V. amygdalina has been reported to
demonstrate antihelmitic
and antimalarial
properties (Abosi and Raseroka, 2003), antidiabetic and antihypertensive
properties (Oboh, 2003), antitumorigenic properties (Izevbigie et al., 2004), analgesic and antipyretic
activities (Tijjani et al., 2017),
hypoglycemic and hypolipidaemic effects in experimental animals (Nwanjo, 2005).
The presence of
alkaloids, steroids, glycosides, flavonoids, tannins, saponins, phlobatannins,
and phenolics in the extracts of V.
amygdalina are responsible for its antimicrobial actions (Taleb-contini et al., 2003; Mandalari et al., 2007; Nenaah, 2013; Jasim et al., 2015; Al-Harbi et al., 2017; Jin et al.,2017).
In some African
countries including Nigeria, this plant species is traditionally used to treat
many ailments including diabetes (Akah and Okafor, 1992), malaria, helminth
infections, fever (Magadula and Erasto, 2009), promote wound healing (Adetutu et al., 2011) and to treat microbial
infections (Noumedem et al., 2013).
Also, the Hausa tribe of the northern part of Nigeria used the root and twig of
V. amygdalina to treat stomach-ache
and gastrointestinal troubles (Akinpelu, 1999). It is also prescribed to
nursing mothers as it improves lactation (Anibijuwon et al., 2012).
They are also
used as local medicine or herb against parasites. The plant is well known for
its antidiabetic and antihypertensive properties, and also used in the
treatment of headache and fever (Oboh, 2003).
The leaves of bitter leaf are very bitter because of the presence of
antinutritional components such as alkaloids, saponins, glycosides and tannins.

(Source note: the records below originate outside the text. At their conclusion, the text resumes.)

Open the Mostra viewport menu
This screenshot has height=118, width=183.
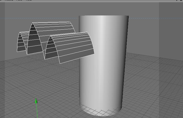point(9,0)
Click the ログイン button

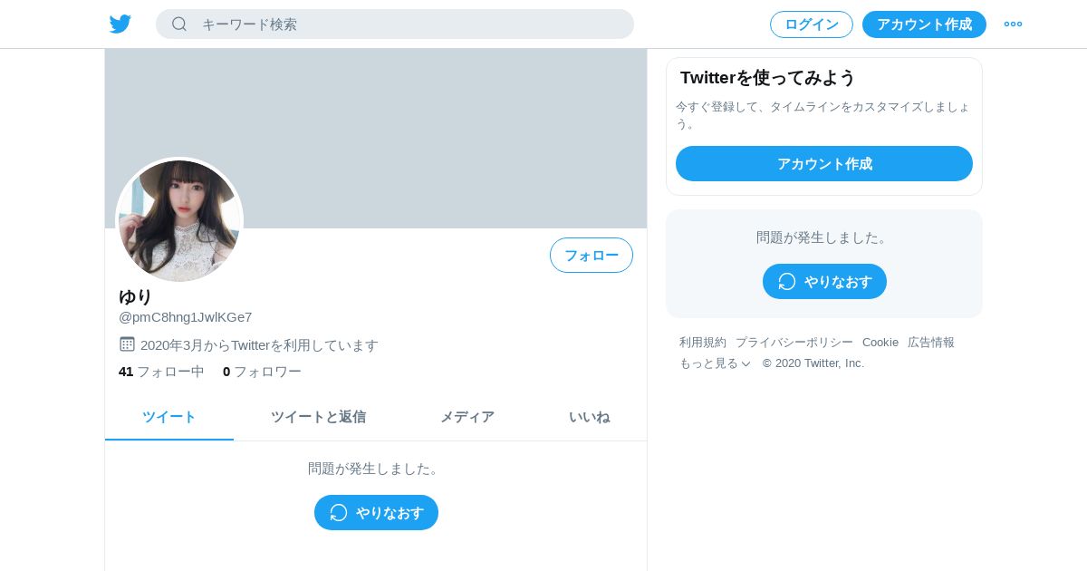click(812, 24)
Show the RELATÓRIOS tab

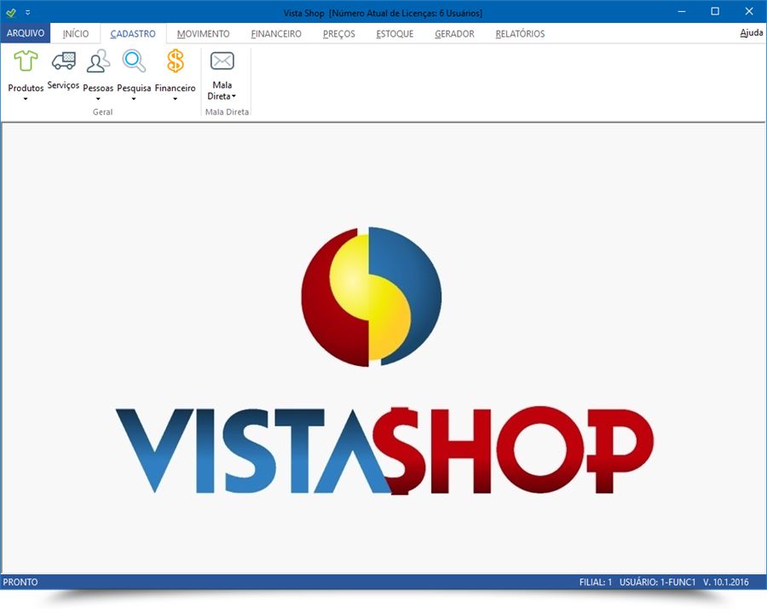coord(520,33)
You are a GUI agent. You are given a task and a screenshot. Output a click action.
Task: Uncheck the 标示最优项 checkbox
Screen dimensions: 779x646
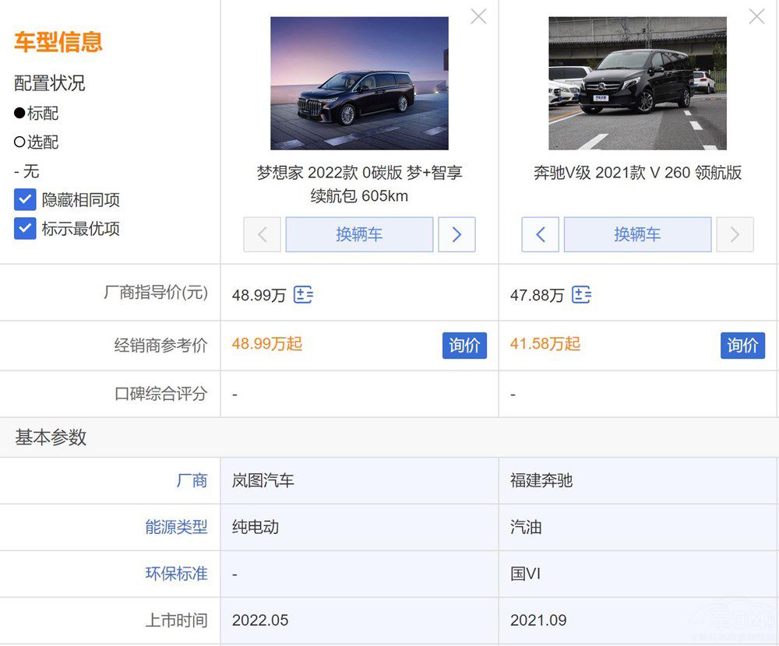point(25,229)
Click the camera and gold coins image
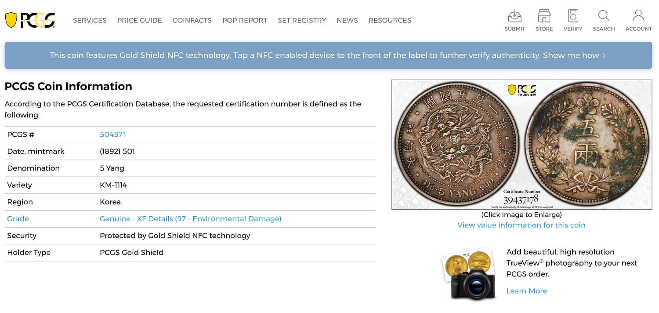Image resolution: width=659 pixels, height=313 pixels. coord(469,273)
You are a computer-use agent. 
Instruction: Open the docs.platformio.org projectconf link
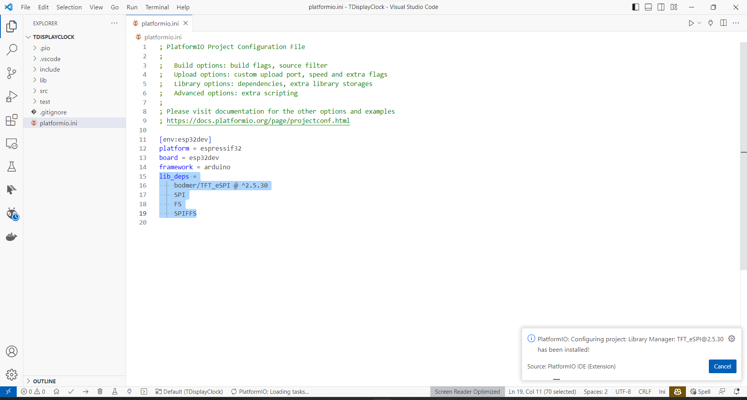(258, 121)
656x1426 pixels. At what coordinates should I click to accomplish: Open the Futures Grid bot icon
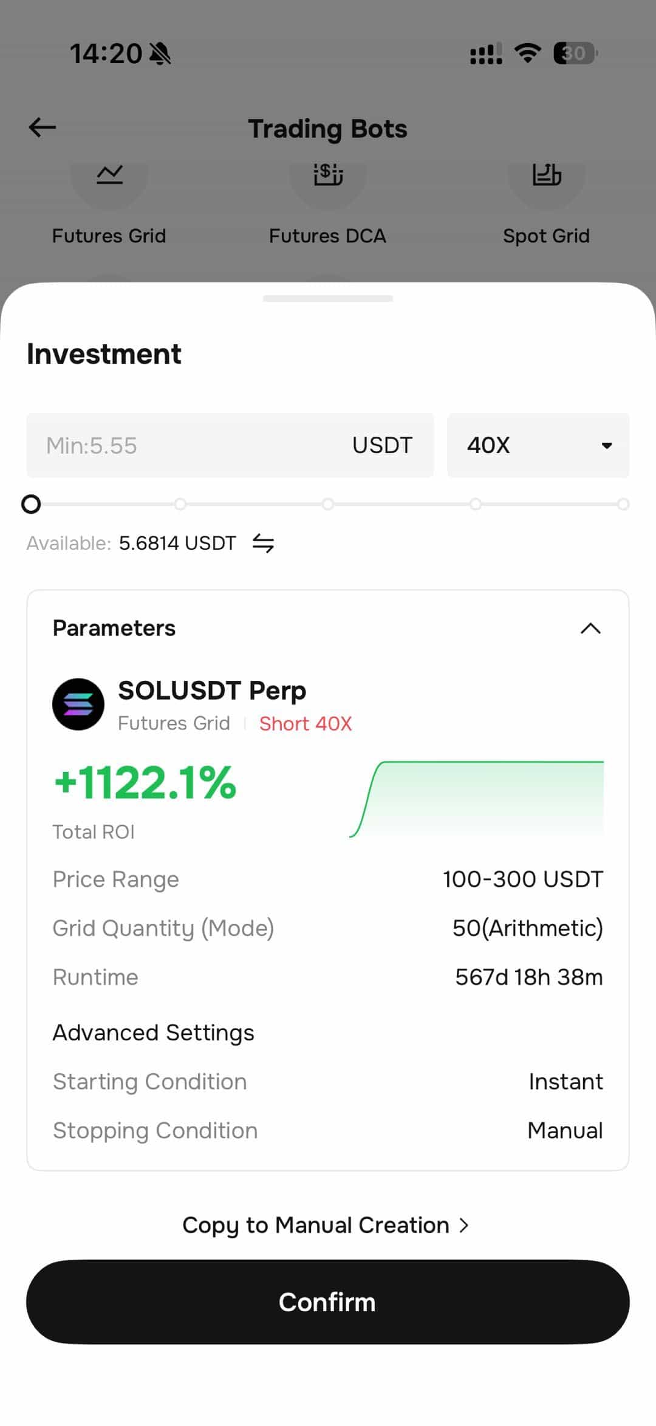point(109,176)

The leaves are therefore treated by washing and cooking before eating as soup
and medicine (Oboh, 2005).
1.2
STATEMENT OF THE PROBLEM
Bitter leaf is a plant product with good potentials for promoting good
health when used as foods. 
Bitter leaf has a characteristics odour and a bitter taste which is not
palatable to consumers. De-bittering is a process in which the unique bitter
juice and anti-nutritional components in leafy vegetables are removed to
enhance palatability. There are various primitive and innovative methods of
de-bittering utilized by various ethnic groups/people. The interest of this
work is to study the effect of different de-bittering/processing methods on the
beta carotene, phytochemicals, vitamins and minerals content of bitter leaf and determine the
processing method that leads to better retention of nutrients especially the
antioxidants (Beta Carotene, Vitamin A, and Vitamin C) and blood building micronutrients.
1.3
JUSTIFICATION
The bitter taste of V. amygdalina hinders people from consuming
it despite its perception as a medicinal and nutritive food. Therefore, the
need to enhance palatability of the leaves and ensure the retention of
nutrients and phytochemicals that is relevant to the health of individuals.
Many researchers have worked on bitter leaf including determination of its phytochemicals and some
aspects of its composition but no work has been done to determine the effect of
de-bittering treatments on the nutrient composition, carotenoid contents and profile of bitter leaf, hence
the basis for this research work.
1.4 OBJECTIVE
The main
objective of this research work is to determine the effects of different
de-bittering treatments on
the nutrient composition, carotenoid
content and profile of bitter
leaf.
The specific
objectives are:
i.                   
To process the bitter leaf samples.
ii.                 
To determine the beta-carotene content and profile of
the fresh and processed
bitter leaves.
iii.               
To determine the phytochemical content of the fresh and processed bitter leaves.
iv.               
To determine the vitamin and mineral contents of the fresh and processed bitter leaves.